I know if a small local private school where a friend teaches. It’s not a big name and doesn’t have high fees and teachers earn less than state teachers. They aren’t given laptops. When lockdown happened, they were told to deliver 1 live lesson per class, per week and record it and put it online, plus provide work for other lesson. They were told to take in 1 piece of work per subject per week and provide feedback - marked work, verbal etc. They did 1 live lesson and not all in recognition of shared IT in families and it was fine if children didn’t attend it live but watched later. But the majority are watching live and having interaction with teacher. Each child gets feedback for each subject per week. Some students don’t have enough laptops in there house for 1 per person and share with parent or sibling. It works.
So my Q is, why is this different to the state school? The teachers don’t have superior tech Or even anything provided by school, the children aren’t all rolling in tech.....but somehow a good balance between live and set work with lots of feedback is happening. Of course these teachers also have children T home .....but they don’t say that means they can’t deliver. Like other key workers, they work round it with partners or send their children to key worker provision at their own schools. They didn’t know how to use Zoom or Teams before, like most teachers.....but have learned how to do it.

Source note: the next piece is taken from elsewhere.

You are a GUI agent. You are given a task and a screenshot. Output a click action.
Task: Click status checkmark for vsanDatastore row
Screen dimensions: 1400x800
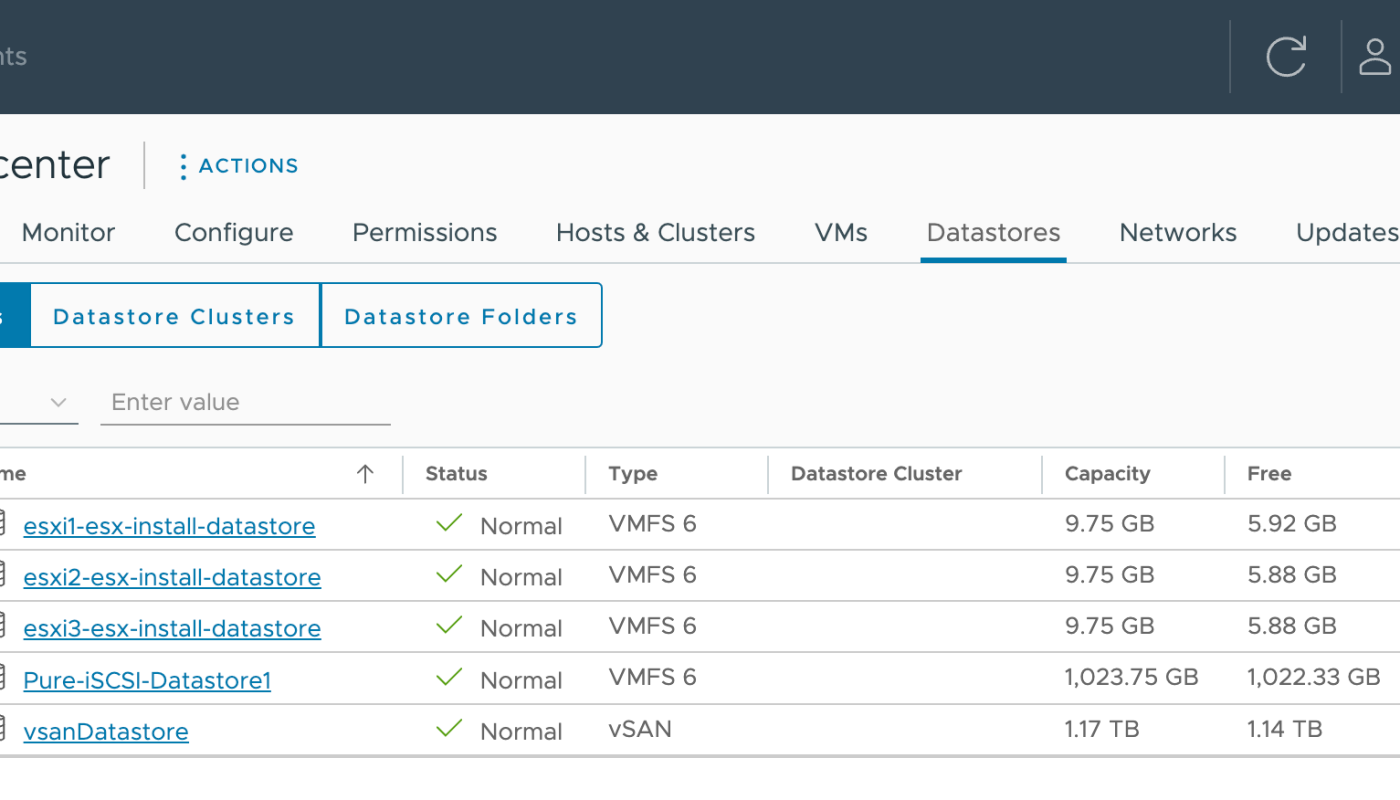450,729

They safeguard by not having children on screen/knitting backgrounds and using settings to control what children can do online. All of these things were quickly learned.
So I totally accept there were and are barriers....but the Q is about overcoming them. Some schools do seem determined to overcome them....and some don’t. Is the fee paying parents who might withdraw their child, somehow a motive that helps teachers and schools overcome barriers, but for some state schools the motivation just isn’t strong enough.
Schools face differing circumstances. But even in schools with significant no’s of disadvantaged children and barriers, provision has wildly differed. The Q is why some have managed more feedback, to look at more work and to engage with children more than others, even when the schools have similar cohorts of children and similar issues of staff equipment, staff having caring responsibilities etc.